Stop Vibe-Checking New Models. Build a 50-Prompt Eval Set Instead. — Ken Ashe

When Claude 4.5 or GPT-5.1 or whatever ships next drops, my workflow used to look like this: open the chat, paste in a meta description prompt I’ve used a hundred times, read the output, mutter “feels sharper,” and move on. That is a vibe check. It is not a benchmark.

The teams actually shaping these models don’t work that way. The first thing they do when a new checkpoint lands is kick off automated evals in the background. They have a fixed test set. They run the new model against it. They look at where the numbers moved. Then they form an opinion.

Marketers can do the same thing. You don’t need an ML team. You need a spreadsheet, an API key, and about four hours.

What an eval actually is for a marketer

An eval is just: a fixed set of inputs, a model output, and some way to score the output. That’s it.

For marketing work, the inputs are tasks you already do every week. SEO brief generation. Ad copy variants. Email subject lines. Product description rewrites. Audience segment summaries. Pick the workflow where you spend the most LLM tokens. That’s the one worth benchmarking.

Build a set of 50 real prompts from your last six months of work. Not synthetic ones. Real briefs you actually shipped, with the actual context (target keyword, audience, brand voice notes, competitor URLs). Save them in a Google Sheet or a JSON file. This becomes your benchmark, and you reuse it forever.

The scoring problem, solved cheaply

The hard part of evals is scoring. For code, you can run the code and see if it passes tests. For marketing, “good” is fuzzier.

Three approaches that work:

Pairwise comparison. Run prompt 1 through the old model and the new model. Show yourself both outputs side by side without labels. Pick the better one. Do this for all 50. If the new model wins 35+ times, it’s a real upgrade. If it wins 26 times, that’s noise.

LLM-as-judge. Use a third model (often a bigger, slower one) to score outputs on specific criteria. “Rate this meta description from 1 to 5 on: keyword inclusion, click appeal, accuracy to the source brief.” This is what most eval frameworks like Braintrust, Promptfoo, and Langfuse default to. It’s imperfect but consistent, which is what you need to track movement across model versions.

Hard checks. For tasks with verifiable rules, just check them in code. Did the meta description stay under 160 characters? Did the ad copy avoid the banned phrase list? Does the SEO brief include all five required H2s? You’d be surprised how much of marketing QA is actually rule-based.

Most working eval setups blend all three.

What this changes in practice

Once you have a benchmark, model launches stop being marketing events for you and start being data points.
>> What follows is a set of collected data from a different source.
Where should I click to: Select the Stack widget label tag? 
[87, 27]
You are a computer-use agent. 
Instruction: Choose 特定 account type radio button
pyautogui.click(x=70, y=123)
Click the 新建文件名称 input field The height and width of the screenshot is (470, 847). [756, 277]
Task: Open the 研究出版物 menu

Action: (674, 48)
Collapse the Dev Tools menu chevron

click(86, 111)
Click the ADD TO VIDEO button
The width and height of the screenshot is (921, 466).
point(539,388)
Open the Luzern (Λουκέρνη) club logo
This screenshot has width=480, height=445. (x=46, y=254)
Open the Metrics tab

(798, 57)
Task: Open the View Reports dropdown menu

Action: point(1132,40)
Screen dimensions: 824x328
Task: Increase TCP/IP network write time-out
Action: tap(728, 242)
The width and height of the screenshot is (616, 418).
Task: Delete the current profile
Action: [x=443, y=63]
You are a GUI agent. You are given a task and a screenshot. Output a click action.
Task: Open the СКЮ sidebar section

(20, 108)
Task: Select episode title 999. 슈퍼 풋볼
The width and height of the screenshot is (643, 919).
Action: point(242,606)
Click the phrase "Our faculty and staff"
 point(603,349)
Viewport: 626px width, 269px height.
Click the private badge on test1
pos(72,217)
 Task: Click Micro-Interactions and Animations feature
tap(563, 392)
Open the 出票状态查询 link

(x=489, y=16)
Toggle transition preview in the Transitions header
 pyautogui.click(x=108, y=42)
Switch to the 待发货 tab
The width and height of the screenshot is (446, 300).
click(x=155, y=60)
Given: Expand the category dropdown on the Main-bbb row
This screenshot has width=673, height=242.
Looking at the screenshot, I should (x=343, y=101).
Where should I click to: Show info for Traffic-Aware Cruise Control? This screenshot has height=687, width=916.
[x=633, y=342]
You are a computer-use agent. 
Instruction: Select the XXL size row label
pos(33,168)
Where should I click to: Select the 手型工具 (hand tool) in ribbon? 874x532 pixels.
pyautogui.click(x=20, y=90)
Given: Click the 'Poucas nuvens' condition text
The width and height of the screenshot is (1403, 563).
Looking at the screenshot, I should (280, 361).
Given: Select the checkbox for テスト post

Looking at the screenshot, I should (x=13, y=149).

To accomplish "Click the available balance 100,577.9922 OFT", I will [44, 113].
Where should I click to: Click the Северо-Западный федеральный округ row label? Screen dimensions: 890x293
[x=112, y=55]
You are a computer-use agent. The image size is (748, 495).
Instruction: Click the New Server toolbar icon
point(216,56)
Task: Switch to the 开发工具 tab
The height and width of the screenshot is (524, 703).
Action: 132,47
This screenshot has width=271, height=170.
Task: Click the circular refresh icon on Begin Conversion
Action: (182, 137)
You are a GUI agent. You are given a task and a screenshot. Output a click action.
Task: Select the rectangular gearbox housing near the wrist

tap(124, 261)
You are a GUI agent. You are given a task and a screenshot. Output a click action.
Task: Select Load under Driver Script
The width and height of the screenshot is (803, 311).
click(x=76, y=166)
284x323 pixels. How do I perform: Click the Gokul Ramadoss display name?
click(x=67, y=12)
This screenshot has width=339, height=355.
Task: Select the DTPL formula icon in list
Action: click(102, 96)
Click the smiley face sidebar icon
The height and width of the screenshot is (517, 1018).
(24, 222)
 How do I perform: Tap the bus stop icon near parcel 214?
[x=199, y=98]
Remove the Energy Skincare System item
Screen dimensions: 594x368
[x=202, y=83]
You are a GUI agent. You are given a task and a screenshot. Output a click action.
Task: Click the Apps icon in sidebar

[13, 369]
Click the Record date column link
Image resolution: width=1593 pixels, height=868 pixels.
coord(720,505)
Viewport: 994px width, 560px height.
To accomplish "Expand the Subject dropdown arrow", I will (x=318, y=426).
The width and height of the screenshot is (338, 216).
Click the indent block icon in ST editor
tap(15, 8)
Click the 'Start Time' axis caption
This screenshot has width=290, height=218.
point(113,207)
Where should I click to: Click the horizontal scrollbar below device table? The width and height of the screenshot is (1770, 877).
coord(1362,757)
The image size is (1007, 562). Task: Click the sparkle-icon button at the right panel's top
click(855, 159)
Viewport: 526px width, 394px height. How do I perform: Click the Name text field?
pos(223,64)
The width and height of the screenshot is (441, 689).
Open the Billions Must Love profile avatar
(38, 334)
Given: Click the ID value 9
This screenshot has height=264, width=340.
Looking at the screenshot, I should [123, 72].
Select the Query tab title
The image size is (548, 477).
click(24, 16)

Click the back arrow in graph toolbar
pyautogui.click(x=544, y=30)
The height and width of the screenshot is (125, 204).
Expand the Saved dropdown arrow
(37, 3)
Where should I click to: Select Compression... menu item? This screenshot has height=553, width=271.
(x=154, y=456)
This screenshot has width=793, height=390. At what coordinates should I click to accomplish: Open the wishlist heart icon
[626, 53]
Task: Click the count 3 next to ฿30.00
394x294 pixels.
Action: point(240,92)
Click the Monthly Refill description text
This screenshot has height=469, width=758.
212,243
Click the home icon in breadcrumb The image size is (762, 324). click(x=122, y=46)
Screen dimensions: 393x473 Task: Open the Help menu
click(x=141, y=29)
Last time Anthropic shipped a new Sonnet, I ran it through my brief-generation eval set. Pairwise, it beat the previous version 31 times out of 50 on overall quality but lost 18 times on tone-matching for one specific client whose brand voice runs more conservative. That’s not something the launch blog post tells you. That’s something you only learn by testing your work, not someone else’s demo.

The other thing evals catch: regressions. Sometimes a new model is genuinely better at reasoning and genuinely worse at following a specific formatting instruction you depended on. Without a benchmark, you find out when a client emails you. With one, you find out before you route any production traffic through the new model.

The tooling question

You can run this in a Python script with pandas and the Anthropic SDK in about 80 lines. You can run it in n8n or Make with a Google Sheets trigger if you want no-code. You can pay for Promptfoo or Braintrust if you want a real dashboard and version history.

For a solo operator or small team, I’d start in a sheet. Columns: prompt_id, prompt_text, context, model_a_output, model_b_output, winner, notes. Run it manually the first time. If you find yourself doing it three times, automate it. Don’t pay for an eval platform until you’ve felt the pain of not having one.

Where most marketers will get this wrong

The trap is building an eval set that’s too clean. Real client work is messy: half-written briefs, contradictory instructions, weird brand guidelines, edge cases. If your 50 prompts are all polished and well-scoped, your benchmark will tell you every model is great, and you’ll learn nothing. Pull from the actual mess. Include the prompt where the client wanted three CTAs in 90 characters. That’s the one that separates models. If you build this once and commit to rerunning it every time a frontier model ships, you’ll have something most agencies don’t: an opinion grounded in your own data instead of someone else’s launch tweet.